■ **WHAT YOU ARE ASKED TO DO**: Apart from the images, every record here needs to be copied exactly.

■ **INFORMATION PROVIDED**:
►

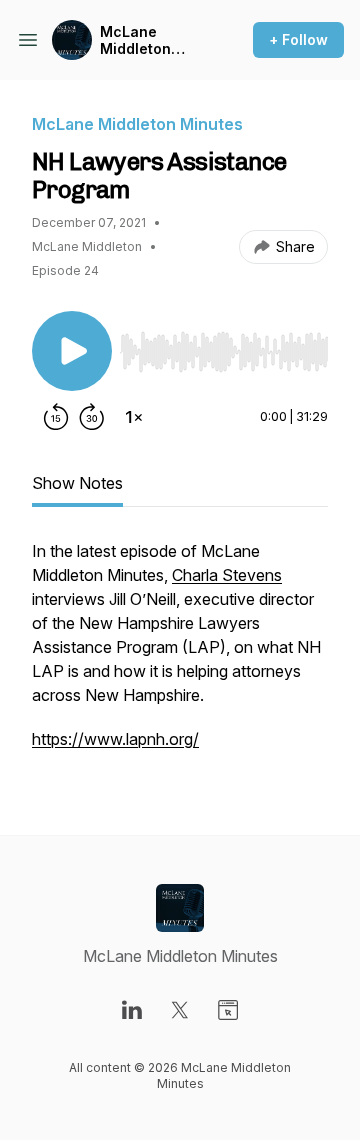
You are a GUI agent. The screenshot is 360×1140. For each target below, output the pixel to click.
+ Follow (298, 39)
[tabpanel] (180, 655)
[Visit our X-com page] (180, 1010)
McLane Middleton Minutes (135, 40)
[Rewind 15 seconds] (56, 417)
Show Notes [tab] (77, 483)
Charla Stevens (227, 575)
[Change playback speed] (134, 417)
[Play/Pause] (72, 351)
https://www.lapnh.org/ (115, 739)
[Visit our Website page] (228, 1010)
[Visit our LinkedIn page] (132, 1010)
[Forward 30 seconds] (92, 417)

◄

■ **EXERCISE OUTPUT**:
You are a GUI agent. The screenshot is 360×1140. For each target below, output the pixel to click.
+ Follow (298, 39)
[tabpanel] (180, 655)
[Visit our X-com page] (180, 1010)
McLane Middleton Minutes (135, 40)
[Rewind 15 seconds] (56, 417)
Show Notes [tab] (77, 483)
Charla Stevens (227, 575)
[Change playback speed] (134, 417)
[Play/Pause] (72, 351)
https://www.lapnh.org/ (115, 739)
[Visit our Website page] (228, 1010)
[Visit our LinkedIn page] (132, 1010)
[Forward 30 seconds] (92, 417)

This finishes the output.